→ **WHAT IS EXPECTED**
Quote verbatim the part of the listing that begins with the line containing "FEBRUÁR - pozývame" and continues through the last line of the listing, including both ends.

[Word and element location records]
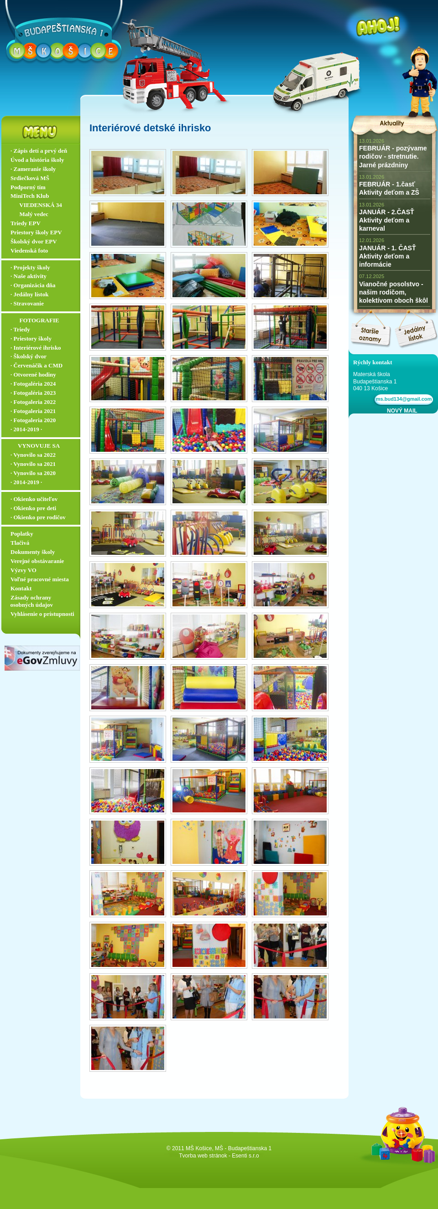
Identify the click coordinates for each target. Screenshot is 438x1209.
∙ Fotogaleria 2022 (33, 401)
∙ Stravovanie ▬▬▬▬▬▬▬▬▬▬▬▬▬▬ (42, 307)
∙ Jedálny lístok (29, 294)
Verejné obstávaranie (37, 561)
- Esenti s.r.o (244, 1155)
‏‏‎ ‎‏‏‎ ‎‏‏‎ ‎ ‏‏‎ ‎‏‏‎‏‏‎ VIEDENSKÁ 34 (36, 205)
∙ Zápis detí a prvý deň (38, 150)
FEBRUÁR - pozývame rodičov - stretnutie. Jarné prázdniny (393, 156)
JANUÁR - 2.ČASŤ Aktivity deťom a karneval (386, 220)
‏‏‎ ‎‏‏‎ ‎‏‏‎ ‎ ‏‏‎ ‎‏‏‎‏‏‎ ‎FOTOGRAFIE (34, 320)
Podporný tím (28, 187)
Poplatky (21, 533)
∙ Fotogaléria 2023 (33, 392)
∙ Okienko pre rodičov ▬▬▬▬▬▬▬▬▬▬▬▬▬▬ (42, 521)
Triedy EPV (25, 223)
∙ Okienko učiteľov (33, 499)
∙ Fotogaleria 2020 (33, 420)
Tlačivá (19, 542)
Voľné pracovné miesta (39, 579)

→ **ANSWER FOR THE TASK**
FEBRUÁR - pozývame rodičov - stretnutie. Jarné prázdniny (393, 156)
JANUÁR - 2.ČASŤ Aktivity deťom a karneval (386, 220)
‏‏‎ ‎‏‏‎ ‎‏‏‎ ‎ ‏‏‎ ‎‏‏‎‏‏‎ ‎FOTOGRAFIE (34, 320)
Podporný tím (28, 187)
Poplatky (21, 533)
∙ Fotogaléria 2023 (33, 392)
∙ Okienko pre rodičov ▬▬▬▬▬▬▬▬▬▬▬▬▬▬ (42, 521)
Triedy EPV (25, 223)
∙ Okienko učiteľov (33, 499)
∙ Fotogaleria 2020 (33, 420)
Tlačivá (19, 542)
Voľné pracovné miesta (39, 579)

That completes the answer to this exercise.